Petite précision technique que je me dois de faire avant
toutes choses -mais si vous suivez l'actu du box office sur
ce même site vous le savez déjà- et qui
tient au parcours des deux films : l'écart entre la longévité
basé sur le bouche-à-oreille d'Intouchables et
l'effet de masse irraisonné qui a donné la plupart
des entrées aux Ch'tis en seulement deux mois. La première
différence tient donc au contenu : Intouchables joue
sur différentes gammes d'humour, un humour à deux
voix, un rien plus "corrosif", plus rentre-dedans
et surtout décomplexé, un humour recherché
que l'on retrouve nulle part ailleurs ; les Ch'tis se contentent
de recycler plus ou moins les mêmes vannes, notamment
celles ayant attraits à la différence de parlé.
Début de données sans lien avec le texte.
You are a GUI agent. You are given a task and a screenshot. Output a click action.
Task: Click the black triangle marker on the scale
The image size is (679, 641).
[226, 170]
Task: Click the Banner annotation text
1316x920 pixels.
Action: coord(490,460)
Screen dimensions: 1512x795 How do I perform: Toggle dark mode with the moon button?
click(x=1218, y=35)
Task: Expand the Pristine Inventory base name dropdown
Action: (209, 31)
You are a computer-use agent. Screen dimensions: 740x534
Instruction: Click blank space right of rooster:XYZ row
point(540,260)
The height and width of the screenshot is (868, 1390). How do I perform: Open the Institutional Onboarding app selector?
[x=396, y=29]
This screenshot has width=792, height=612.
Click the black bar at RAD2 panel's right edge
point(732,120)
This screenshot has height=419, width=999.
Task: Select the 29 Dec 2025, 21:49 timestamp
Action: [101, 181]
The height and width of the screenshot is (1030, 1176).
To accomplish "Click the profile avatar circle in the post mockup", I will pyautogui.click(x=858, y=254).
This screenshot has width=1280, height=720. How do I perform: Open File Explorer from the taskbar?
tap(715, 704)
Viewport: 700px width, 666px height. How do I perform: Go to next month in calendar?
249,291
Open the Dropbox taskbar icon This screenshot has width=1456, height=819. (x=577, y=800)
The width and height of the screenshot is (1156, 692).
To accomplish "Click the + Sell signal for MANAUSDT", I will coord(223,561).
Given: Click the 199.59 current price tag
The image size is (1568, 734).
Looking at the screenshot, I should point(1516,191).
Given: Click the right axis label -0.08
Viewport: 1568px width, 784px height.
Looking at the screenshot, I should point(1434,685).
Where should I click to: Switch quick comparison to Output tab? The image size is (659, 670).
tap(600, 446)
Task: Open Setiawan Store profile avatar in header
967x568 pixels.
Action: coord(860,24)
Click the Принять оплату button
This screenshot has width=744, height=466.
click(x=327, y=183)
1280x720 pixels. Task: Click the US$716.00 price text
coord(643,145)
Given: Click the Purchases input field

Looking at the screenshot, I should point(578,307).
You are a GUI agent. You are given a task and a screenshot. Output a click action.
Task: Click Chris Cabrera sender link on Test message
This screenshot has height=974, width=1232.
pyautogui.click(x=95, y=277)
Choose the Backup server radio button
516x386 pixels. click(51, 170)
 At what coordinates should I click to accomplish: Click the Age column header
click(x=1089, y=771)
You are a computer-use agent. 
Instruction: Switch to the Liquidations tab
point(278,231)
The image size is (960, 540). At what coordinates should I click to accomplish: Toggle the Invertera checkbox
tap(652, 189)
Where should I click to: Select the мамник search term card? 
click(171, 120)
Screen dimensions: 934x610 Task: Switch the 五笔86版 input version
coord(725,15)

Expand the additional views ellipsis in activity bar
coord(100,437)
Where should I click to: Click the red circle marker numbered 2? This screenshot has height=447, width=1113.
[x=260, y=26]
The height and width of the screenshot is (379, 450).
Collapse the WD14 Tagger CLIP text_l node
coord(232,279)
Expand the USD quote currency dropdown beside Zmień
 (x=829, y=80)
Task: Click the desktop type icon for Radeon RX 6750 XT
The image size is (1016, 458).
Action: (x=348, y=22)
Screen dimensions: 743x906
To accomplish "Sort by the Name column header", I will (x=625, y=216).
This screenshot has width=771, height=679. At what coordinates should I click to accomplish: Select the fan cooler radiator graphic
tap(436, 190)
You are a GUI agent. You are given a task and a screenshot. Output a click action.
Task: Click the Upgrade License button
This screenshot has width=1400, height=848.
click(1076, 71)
Intouchables possède de véritables qualités
de réalisation : des gros plans que ne se permet jamais
Boon, des scènes plus "crues" filmées
caméra à l'épaule, une photographie moins
lisse (un comble les Ch'tis -dont la photo est pourtant le seul
point totalement positif-, film qui parle quand même de
mauvais temps !). Autre différence : le traitement du
sujet ne tient pas seulement à la comédie mais
marie les genres : le drame est présent dans Intouchables,
pas seulement le drame du personnage que joue Cluzet, mais également
celui d'un grand gamin de banlieue, pauvre, délinquant
et qui ne peut soutenir une famille aux abois (l'un des enjeux
important du film). Boon ne prend aucun risque et la comédie
n'est jamais mis en exergüe par autre chose que par elle-même
dans cette grosse machine à faire rire, minutée,
programmée, et dont on sent l'écriture franchement
artificielle. Autre chose : les personnages sont émouvants,
touchants et ont une vraie présence dans Intouchables,
au-delà de la diégèse du film (le côté
"histoire vraire" peut-être...) : des personnages
aux différences marqués, aux drames complexes
(pas seulement le handicap mais également l'amour, sa
perte, sa recherche, et finalement l'acceptation complète
de sa condition pour Cluzet ; pas seulement la réinsertion
pour Omar mais le rapport à la mère, la protection
de la famille et ses aléas), des personnages qui interagiront
véritablement et changeront au contact l'un de l'autre,
leurs différences apportant à l'autre ce qui lui
manquait, sans pour autant changer leur nature profonde ; un
enjeu flou et subtil. Dans Bienvenue chez les Ch'tis les personnages
restent interchangeables avec n'importe quel personnage de n'importe
quelle comédie française lambda, ils restent filiformes
et vagues derrière leurs gags trop écrits (on
sentirait d'ailleurs un peu d'impro dans Intouchables, le côté
"One man show" d'Omar que Boon perd en passant sur
grand écran). Des personnages peu ambitieux qui n'auront
que l'intéret simple et simplet de comprendre au bout
d'une heure cinquante qu'ils sont tous identiques.... l'enjeu
est aussi limpide que maigre. Le traitement du thème
de l'amour est d'un ennui mortel chez les Ch'tis, très
"Hélène et les garçons" alors
qu'Intouchables se permet un traitement plus complexe, plus
sensible, moins linéaire ; un double intéret pour
une double histoire là aussi très différente
quant au rapport aux femmes des deux protagonistes. Dernier
point : O. Sy apporte un énorme plus au film, de par
son statut comico-dramatique mais également grâce
à cet aspect plus rassembleur qu'aucun personnages franchouillards
et vieille France de Bienvenue chez les Ch'tis n'apportait,
excluant d'emblée les gars comme moi qui ne se reconnaissaient
dans aucun d'entre eux. Intouchables n'est pas pour autant un
chef-d'oeuvre du 7ème art : son écriture reste
rectiligne, il y a quelques scories, quelques imperfections
mais les qualités priment. Bon : maintenant vous savez
vers lequel va ma nette préférence ! Petite remarque
: les 3 ténors du box office historique en France sont
maintenant Titanic, Bienvenue chez les Ch'tis et Intouchables
(mais si, mais si !) : le premier met en scène un personnage
pauvre découvrant l'amour chez une riche, le second un
homme du sud découvrant des amis chez les gens du nord,
le 3ème un banlieusard découvrant un sens à
sa vie chez un bourgeois... le thème de la différence
: la recette du succès est-elle par là ?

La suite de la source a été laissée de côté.